32) Florida/National: Scandal continues to beset Florida’s foster care system. “According to our partners at the Tampa Bay Times, DCF Secretary Shevaun Harris decided not to renew the state’s $80 million contract with the [Eckerd Connects] Clearwater nonprofit due to frustration over the agency’s performance and a history of ‘jeopardizing the health safety and welfare of dependent children.’ Eckerd Connects is currently under investigation by the Pinellas County Sheriff’s Office over reports of children in Eckerd’s care sleeping in unlicensed offices in ‘disgusting and deplorable’ conditions.” If you’ve never seen the disturbing documentary “Foster Shock,” you can watch it here. [Video, about an hour]. See also ProPublica’s new report, “‘They Took Us Away From Each Other’: Lost Inside America’s Shadow Foster System.”

33) International: You can’t make this stuff up.
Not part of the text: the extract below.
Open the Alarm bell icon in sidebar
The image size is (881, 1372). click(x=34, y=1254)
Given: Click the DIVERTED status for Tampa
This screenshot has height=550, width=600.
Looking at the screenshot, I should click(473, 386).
There is outrage in British Columbia after a private, for-profit company running the province’s 911 call operations, E-Comm, has allowed dispatchers to disconnect people waiting for an ambulance. “Surrey’s Akash Gill, who took a job as a 911 operator to help people in 2019, said, ‘Now, we transfer your call and hop off the line while you’re waiting, listening to an automated message over and over again until ambulance picks up.’ ‘It is terrifying,’ said the 27-year-old who took to social media to express her anger. ‘What we are used to as operators is providing you reassurance and collecting any information in case of a worst-case scenario, like after sexual assault or domestic violence when a panicked caller might ask for an ambulance because of their injuries, but what they also need is the police.’”
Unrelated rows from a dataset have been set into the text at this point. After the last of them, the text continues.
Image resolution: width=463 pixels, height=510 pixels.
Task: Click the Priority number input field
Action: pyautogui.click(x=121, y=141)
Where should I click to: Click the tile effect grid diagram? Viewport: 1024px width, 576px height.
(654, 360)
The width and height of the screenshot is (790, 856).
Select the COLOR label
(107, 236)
34) InternationalThe COVID-19 pandemic is shining a harsh light on privatization and outsourcing, Dave Holmesreports in Australia-based Green Left Weekly. “Even if something still remains in state hands, it will be subject to another modern plague—outsourcing. A Michael West Media article by Geordie Wilson exposed how deep the rot has gone: ‘Documents obtained by MichaelWest.com.au show that even senior roles [in the public sector] are being outsourced now. Senior public servants work in department buildings and take orders from the minister, but their real employer is actually a private business. We have identified that senior roles in policy, management, biosecurity and even ministerial advice are now filled by private business. Even assistant directors and executives at many departments are now privately run. ‘The headcount of non-IT public servant roles outsourced by the government is in the thousands.’” 

Everything Else

35) National/Think Tanks: Philip Mattera of the Corporate Research Project reports that Biden’s Justice Department has announced it intends to crack down on corporate recidivists. “To assist DOJ in its efforts, Public Citizen has just published a report highlighting 20 large companies with deferred prosecution and non-prosecution agreements that have histories of wrongdoing documented in Violation Tracker. Some of these rap sheets have continued after the company entered into its leniency agreement. For example, after signing an agreement in 2020, Wells Fargo was fined $250 million by the Office of the Comptroller of the Currency for unsound banking practices.  After signing an agreement in 2019, Merrill Lynch (owned by Bank of America) was fined several times by the Congressionally authorized industry regulator FINRA, including an $11.65 million penalty this year for overcharging customers. After signing an agreement in 2019, Walmart has been involved in numerous violations, including a case in which it paid $20 million to the EEOC to resolve allegations of gender discrimination.”